Diversionary activities have an important role to play in the development of young people who are at risk of becoming involved in substance misuse. The young people's facilities and services fund aims to provide such activities in those areas that need them most.

The positive and active involvement of local communities has played a significant part in the success of the local drugs task forces. The consultation process involved in drawing up local task force plans in each community has been an important factor. The underlying principle of the strategy is the development of an integrated response. This needs to be informed by the active participation of all the stakeholders.

Partnership and consultation are the best way forward in dealing not alone with this issue, but with the wider problem of social inclusion. It is of vital importance that the communities most affected by the drug problem have been provided with the opportunity to have their voices heard in the development of drugs policies.

Given that the task forces operate in selected urban areas of high drug misuse, the national drugs strategy recommended the setting up of regional drugs task forces in order to address the issue of drug misuse outside these areas. The recent bulletin highlights the fact that drug use is not confined to our major cities but is present in all regions. These task forces operate in each of the regional health board areas throughout the country, including each of the three that comprise the Eastern Regional Health Authority. The regional task forces are designed to ensure an integrated and co-ordinated response to the problem of drug misuse in the regions. They will represent a team-based response to illicit drug use.

Each task force is chaired by an independent chairperson and will be made up of nominees from State agencies working in the region, the community and voluntary sectors and elected public representatives. It is my intention that all of the regional task force members will work in partnership in a manner similar to the local drugs task forces.

The national drugs strategy team has prepared guidelines on its operation in consultation with the relevant sectors and agencies. All of the regional drugs task forces have had their initial meetings and continue to meet regularly. It is hoped that as well as examining the availability of drug services and related resources, the regional drugs task forces will also provide up-to-date information on the nature and extent of drug use in their regions. They are currently working on mapping out the patterns of drug misuse in the area, as well as the services already available in the area, with a view to co-ordinating these existing services and addressing gaps in service provision. The figures in the bulletin released last week will assist them in assessing the prevalence of drug use in each regional drugs task force area. The idea is that each regional drugs task force will bring forward plans which match the particular problem in their area. As we have seen from last week's figures, these vary from health board area to health board area.
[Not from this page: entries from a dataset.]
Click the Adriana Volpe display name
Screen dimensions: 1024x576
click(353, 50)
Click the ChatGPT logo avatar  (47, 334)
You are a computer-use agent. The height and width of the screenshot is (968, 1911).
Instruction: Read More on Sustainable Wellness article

These are some of the main areas where progress has been achieved since the launch of the national drugs strategy. The problem of the misuse of drugs is a hugely complex one. As Members are aware, there is not just one drug problem, rather many different drugs are used by different people in different circumstances. Addressing this issue requires responses from a range of agencies and service providers. As the publication by the National Advisory Committee on Drugs shows, drug use is in all regions of the country although the scale of the problem varies significantly from the east coast to the west.

We all have a responsibility in this area especially as politicians and legislators. We need to do our utmost to ensure we make a difference to those communities hardest hit by the problems of drug misuse.

The national drugs strategy covers the period up to 2008 and the mid-term evaluation of the strategy which we are carrying out this year will hopefully inform us on how to build further on the firm foundations which have been laid. Much progress has been made already, but we need to continue to put our efforts into driving the strategy forward. I look forward to hearing Members' contributions.